Al S. Martino il nuovo sistema di triage
BELLUNO. Una risposta di qualità, appropriata ed equa. Questo l’obiettivo del nuovo triage partito ieri al Pronto soccorso di Belluno. E che, una volta formato il personale, sarà adottato nelle strutture di Pieve di Cadore ed Agordo. Il nuovo sistema è già attivo da qualche anno nell’unità operativa di emergenza di Feltre diretta da Edoardo Rossi. E ora anche il San Martino, diretto da Giovanni Gouigoux, si mette al passo. In arrivo anche diversi monitor multifunzione per questo.
I benefici del nuovo triage. Il triage bifasico è previsto dalla delibera regionale 1888/2015 ed è stato «istituito per rendere omogenea la risposta alla domanda urgente della popolazione. Il tutto in base alle risorse, non solo umane, ma anche tecnologiche a disposizione di ogni Pronto soccorso», specifica il primario Rossi. «Si tratta di un metodo meno dipendente dall’operatore, meno basato sulla soggettività dell’infermiere triagista, garantendo, inoltre, un metodo di valutazione del rischio rapido, di elevata sensibilità che predilige una sopravvalutazione dell’urgenza di un sintomo. Per l’operatore, invece, ne deriva una maggiore tranquillità del medico che sa che è stata assegnata una giusta priorità ai pazienti».
Cosa prevede il nuovo triage. Il triage si divide sostanzialmente in due fasi: la prima è definita “triage d’accesso”. «Praticamente quando un paziente si avvicina al bancone del triagista, l’infermiere valuta in maniera visiva e uditiva se c’è un’alterazione delle funzioni vitali. Già da qui si può stabilire il codice colore da assegnare. Seguono poi una serie di domande ad hoc per individuare altri eventuali segnali di rischio. A questo punto viene definita l’urgenza tramite all’assegnazione di un codice-colore. Se il paziente è in immediato pericolo di vita e rischia gravi danni a causa dell’attesa in Pronto soccorso diventa un codice “rosso” ed entra immediatamente negli ambulatori. Qualora il triagista noti, invece, un rischio potenziale dall’attesa, viene affibbiato il codice “giallo”. In questo caso la persona viene presa in carico direttamente da un infermiere, appositamente formato, entro 15 minuti. L’operatore inizia alcune manovre per mettere in una sorta di rete di sicurezza il paziente. Si va dal predisporre l’accesso venoso al monitoraggio tramite i monitor multifunzionali. E questo per prevenire eventuali complicanze. Si tratta del triage avanzato per pazienti critici. Una volta fatto questo, il medico può vedere il paziente entro 60 minuti, sempre casi critici permettendo», tiene a precisare Rossi.

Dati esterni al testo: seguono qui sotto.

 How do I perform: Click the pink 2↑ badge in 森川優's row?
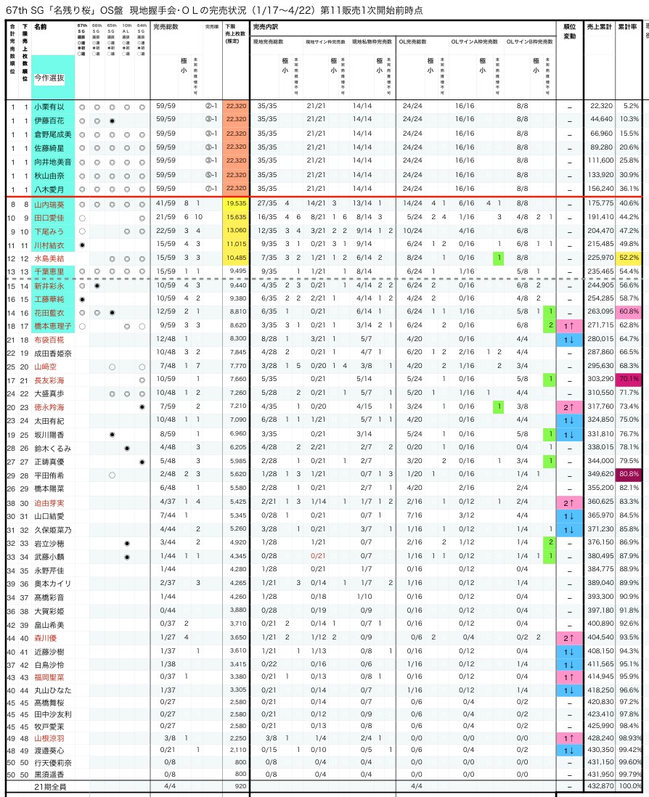pyautogui.click(x=570, y=638)
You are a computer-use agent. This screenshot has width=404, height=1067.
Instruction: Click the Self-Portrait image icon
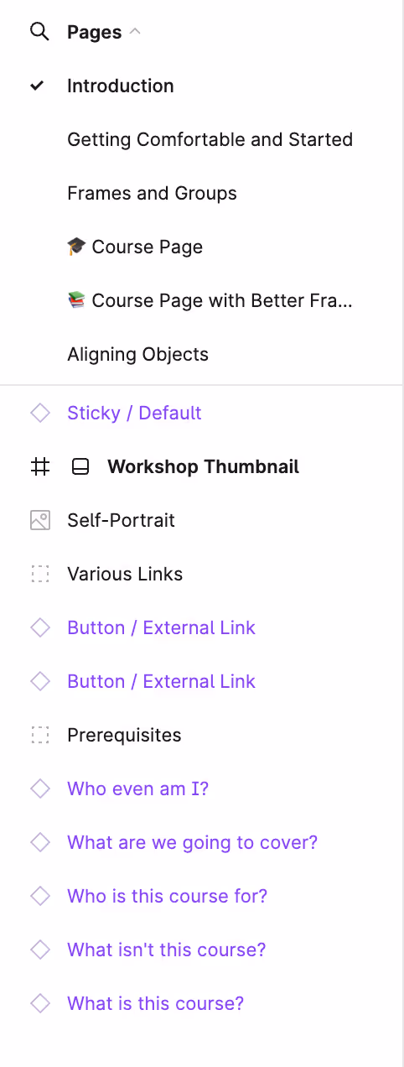[x=39, y=520]
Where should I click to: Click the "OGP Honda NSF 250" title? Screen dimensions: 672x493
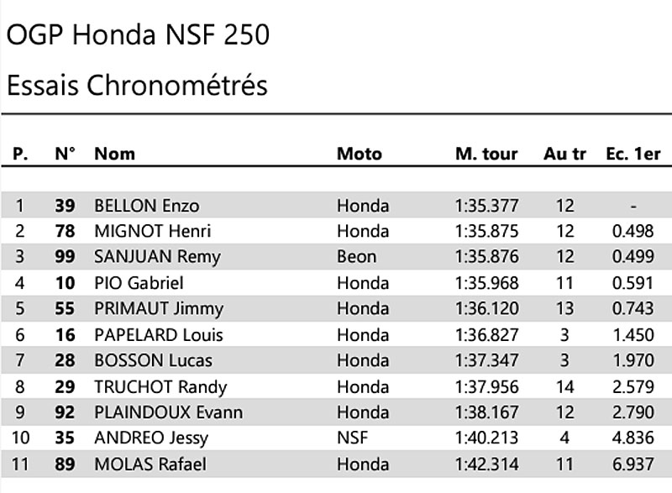tap(138, 36)
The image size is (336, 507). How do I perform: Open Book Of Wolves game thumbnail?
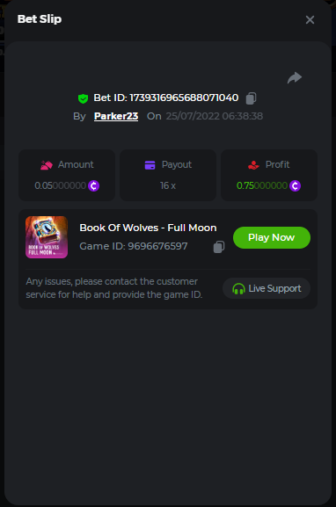click(47, 237)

Per i codici “verde” e “bianco” si applica il triage per pazienti non critici. «Per le priorità verdi, che cioè hanno un grado di sofferenza per cui non è opportuno che attendano troppo in Pronto soccorso, per la presenza di fragilità intrinseche come una malattia pregressa invalidante, c’è la possibilità, contemplata anche ora, di passare nei percorsi facilitati o Fast track. Per cui dopo il triage il paziente viene mandato dagli specialisti che chiudono la pratica medica», spiega Rossi. Poi ci sono i codici “bianchi”, cioè pazienti non a rischio in caso di attesa in reparto e che il primario di Feltre sottolinea «non sono sempre sinonimo di accesso inappropriato».
Cosa implica. «Il nuovo sistema aumenta la responsabilità degli infermieri che vanno formati. A livello aziendale esiste un’équipe che lo sta facendo. Praticamente l’infermiere triagista diventa il vero direttore d’orchestra del Pronto soccorso perché detta il ritmo del lavoro in base alle priorità assegnate. Ma il triagista, sia ben chiaro, non farà le diagnosi, che spettano solo al medico, ma quantificherà il rischio per il paziente. Rischio per il quale, come ospedale di Feltre, in via sperimentale stiamo verificando la possibilità di tradurre in numeri piuttosto che in colori: da 1 a 5 per indicare il grado di rischio e il tipo di presa in carico necessaria del paziente».